И вот опять ночь, дождь, — уже не мелкий, холодный осенний дождь, а сильный и шумный ливень, словно нарочно глушащий шаги. Шли гуськом, миновали сначала какие-то заборы, потом началась осыпь и внизу речка, за нею потянулся перелесок, низкий кустарник, исхлестанный дождем. Человек, который их вел, то возвращался назад, в хвост цепочки, то быстро проходил вперед — и всё это молча, не вынимая руки из кармана, где было оружие.

Роща кончилась большим болотом, и здесь их заметили. Издалека ударили минометы и первые разрывы мин повалили несколько стройных тонких березок.
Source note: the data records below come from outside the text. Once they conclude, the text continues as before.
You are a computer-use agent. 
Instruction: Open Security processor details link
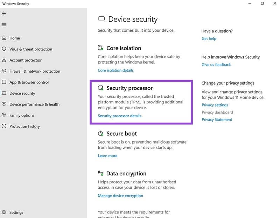(x=119, y=116)
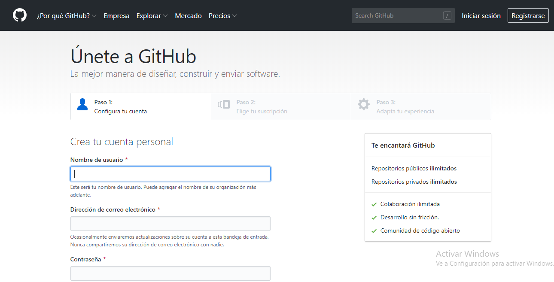Screen dimensions: 554x282
Task: Open Mercado in the top navigation
Action: click(188, 16)
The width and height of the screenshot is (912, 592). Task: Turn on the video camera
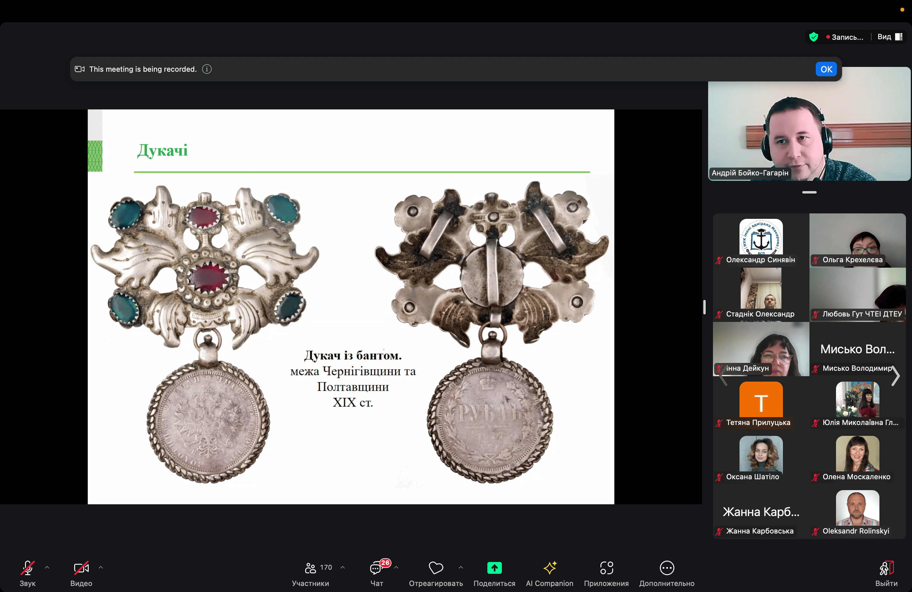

Кто-то — очевидно, всё тот же вожатый — крикнул: «Не ложиться!»— и первый побежал, прыгая с кочки на кочку. За ним побежали, спотыкаясь и падая на коряги, остальные.

Мины ложились далеко, — немцы, надо полагать, кидали их вслепую. Но всё же при выходе из болота несколько мин накрыло колонну: женщина, с платком до глаз, упала, не вскрикнув, лицом вперед, а кто-то, застонав, ткнулся в куст. Раненого понесли, убитую оставили.
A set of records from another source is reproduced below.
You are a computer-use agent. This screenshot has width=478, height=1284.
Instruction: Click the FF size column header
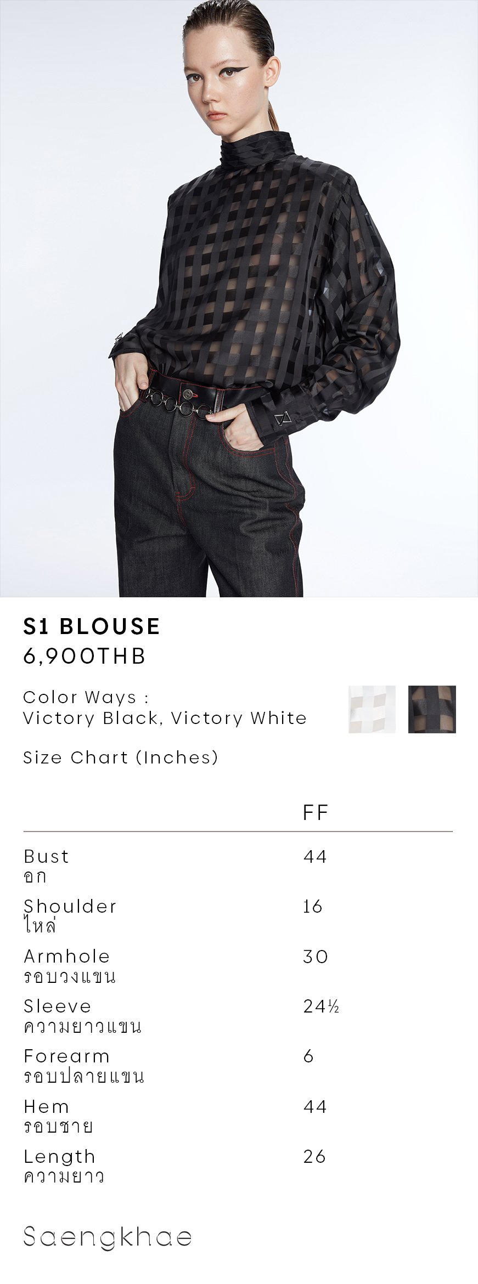316,812
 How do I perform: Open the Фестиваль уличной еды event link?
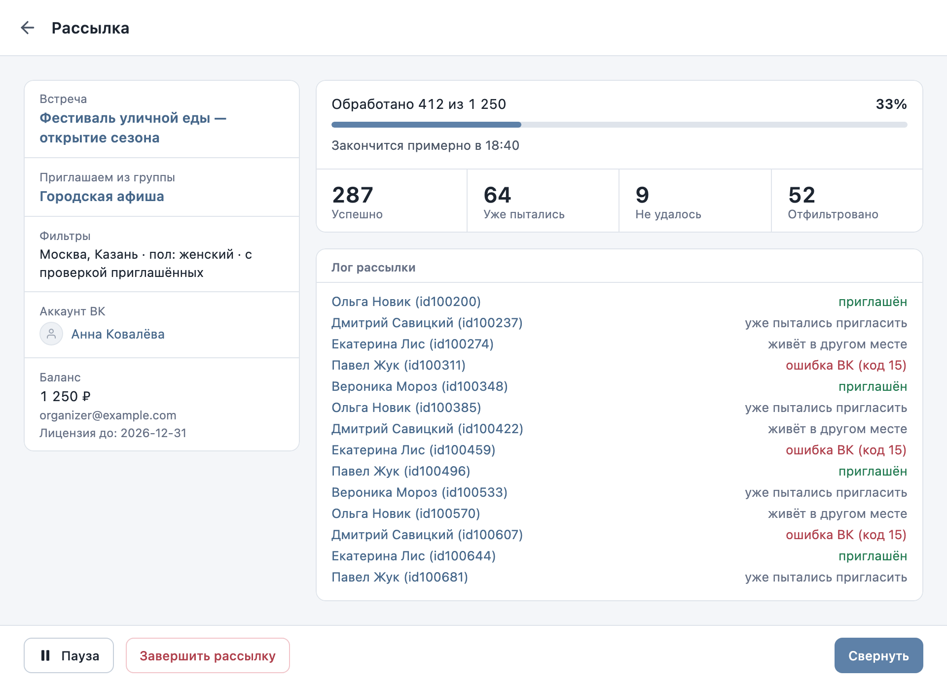point(133,128)
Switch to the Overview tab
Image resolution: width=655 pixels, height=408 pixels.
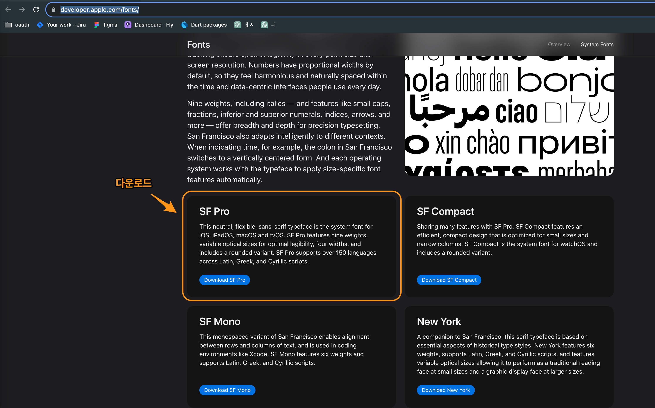(559, 44)
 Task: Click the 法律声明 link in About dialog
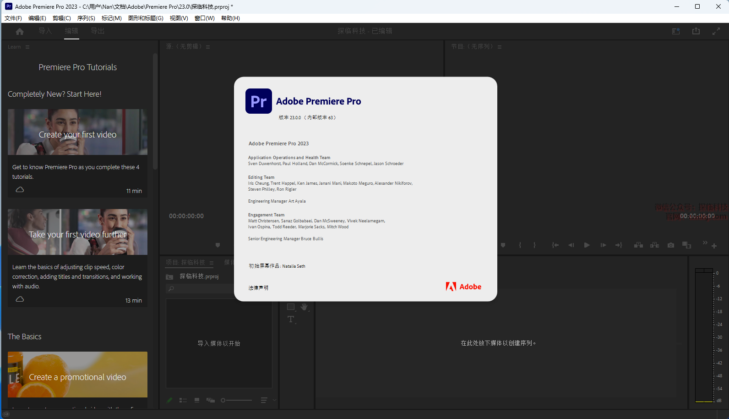258,288
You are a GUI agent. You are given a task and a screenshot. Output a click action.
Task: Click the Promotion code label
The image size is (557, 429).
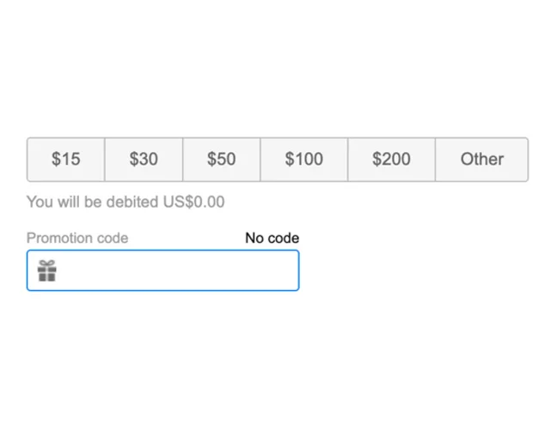[x=77, y=238]
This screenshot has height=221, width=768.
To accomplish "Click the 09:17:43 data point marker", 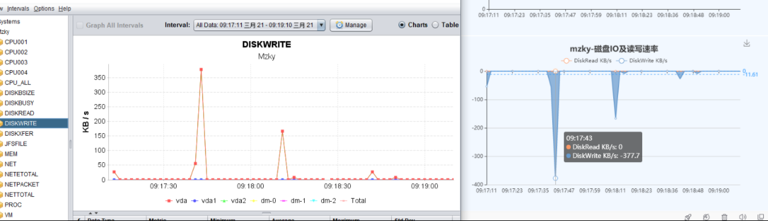I will 555,178.
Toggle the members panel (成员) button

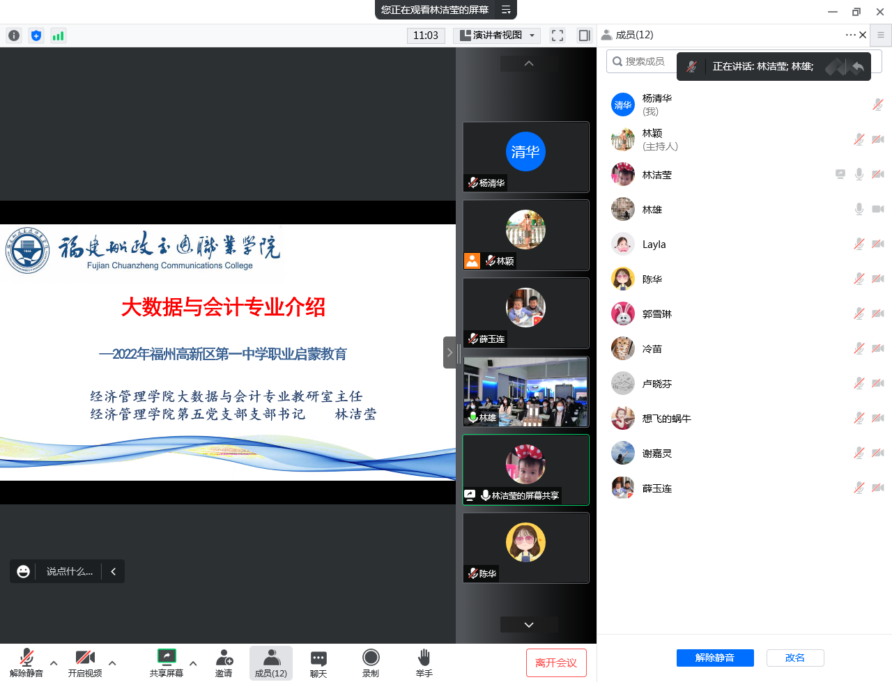point(271,662)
К Лаврову снова вернулась необычайная, быть может даже лихорадочная, ясность сознания. Всё воспринималось им теперь с какой-то особой отчетливостью; так бывает у альпинистов, когда они, делая над пропастью один шаг, знают, каким будет второй. Лавров остановился, пропуская шедших сзади.

В предрассветных сумерках можно было уже разглядеть лица — он всматривался в них, чтобы потом, у своих, сказать: да, все здесь, и, значит, никто не удрал из тех пятерых, ищите их!

Одной из последних шла Катя, он ее узнал сразу и пошел с ней рядом.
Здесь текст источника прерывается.